Start of Page extract
Researchers say that a surgical robot developed by UK scientists makes hip operations so simple that even students can get good results.
Normally, operations using chrome alloy to resurface the ball of the hip joint are notoriously difficult and require years of experience to perfect.
But untrained students using the robot for "virtual" operations have been able to achieve high levels of accuracy.
Trials of the new technology are under way at four British hospitals.
Up to 5,000 hip resurfacing operations are done each year.
Normally, inexperienced surgeons face a steep learning curve when learning to carry out these operations, the researchers said.
And if hip bones are repaired incorrectly, wear and tear occurs, requiring patients to undergo further painful and expensive corrective operations.
To prove how easy the new technology was to use, the researchers studied 32 medical students doing operations on a model of a hip joint.
In a similar way to GPS navigation systems, the technology senses the movement of the surgical tools and compares it to detailed images of the bones. It thus allows surgeons to see a "real-time" virtual model of the progress of the operation.
Developed by PhD students at Imperial College London, the robot then plots where surgical incisions should be made and calculates the correct angles for inserting chrome alloy parts needed to repair the hip bone.
Students were able to carry out the procedure three times more accurately compared to when they used conventional methods to manually navigate the joint.
Clinical trials of the device, called the Wayfinder, are currently being carried out at Warwick Hospital, Bath Hospital, Truro Hospital and the London Clinic.
Surgeons can practise the operation "virtually" before carrying out the real thing.
Professor Justin Cobb, head of the Biosurgery and Surgical Technology Group at Imperial College London, told delegates at the British Society for Computer Aided Orthopaedic Surgery Conference in Glasgow that the device rapidly turned untrained surgeons into experts.
"The reason for using students in the study was to show that even students, with the right technology, can achieve expert levels straight away.
"More importantly, we've also demonstrated that no patient has to be on an inexperienced surgeon's learning curve.
"This could significantly improve a patient's health and wellbeing and ensure they do not have to undergo repeat operations."
Stephen Cannon, president of the British Orthopaedic Association, said hip operations were among the most difficult areas in orthopaedic surgery. He said the tool showed promise for use in training and in the operating theatre.
"Further research will be required to fully establish value to patients. The technology will need to be cost-effective if it is to be taken up by the NHS."
End of Page extract
Start of Material shown
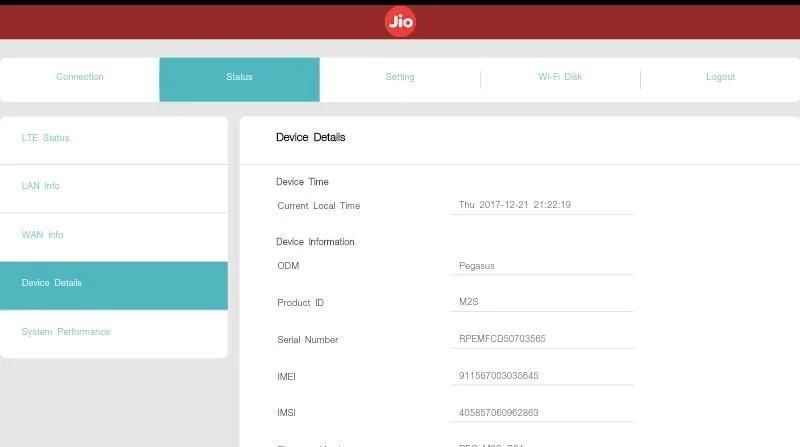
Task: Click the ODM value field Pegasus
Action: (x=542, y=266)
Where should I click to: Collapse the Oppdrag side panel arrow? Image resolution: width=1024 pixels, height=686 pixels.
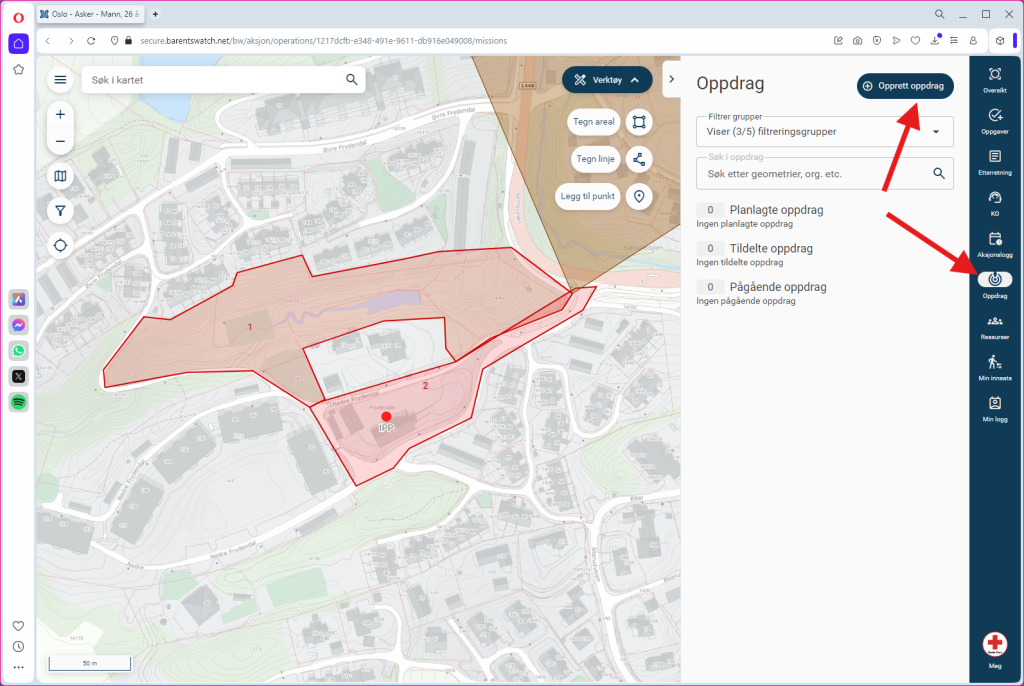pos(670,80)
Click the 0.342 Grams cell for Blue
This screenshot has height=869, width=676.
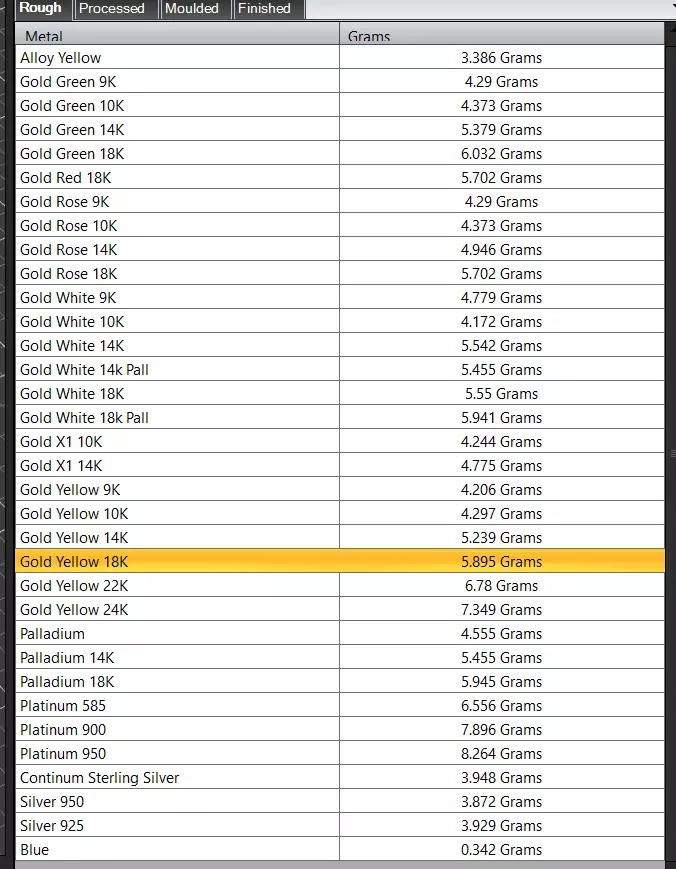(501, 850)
End of Material shown
* Questions on the material
a. From the hip surgery robot article above, copy the passage from "Normally, operations using" to "levels of accuracy.".
b. Answer these questions using the hip surgery robot article above:
(i) How many medical students did the researchers study operating on a model of a hip joint?
(ii) At which four hospitals are clinical trials of the Wayfinder being carried out?
(iii) Who is president of the British Orthopaedic Association?

* Solved problems
a.
Normally, operations using chrome alloy to resurface the ball of the hip joint are notoriously difficult and require years of experience to perfect.
But untrained students using the robot for "virtual" operations have been able to achieve high levels of accuracy.

b.
(i) 32
(ii) Warwick Hospital, Bath Hospital, Truro Hospital and the London Clinic
(iii) Stephen Cannon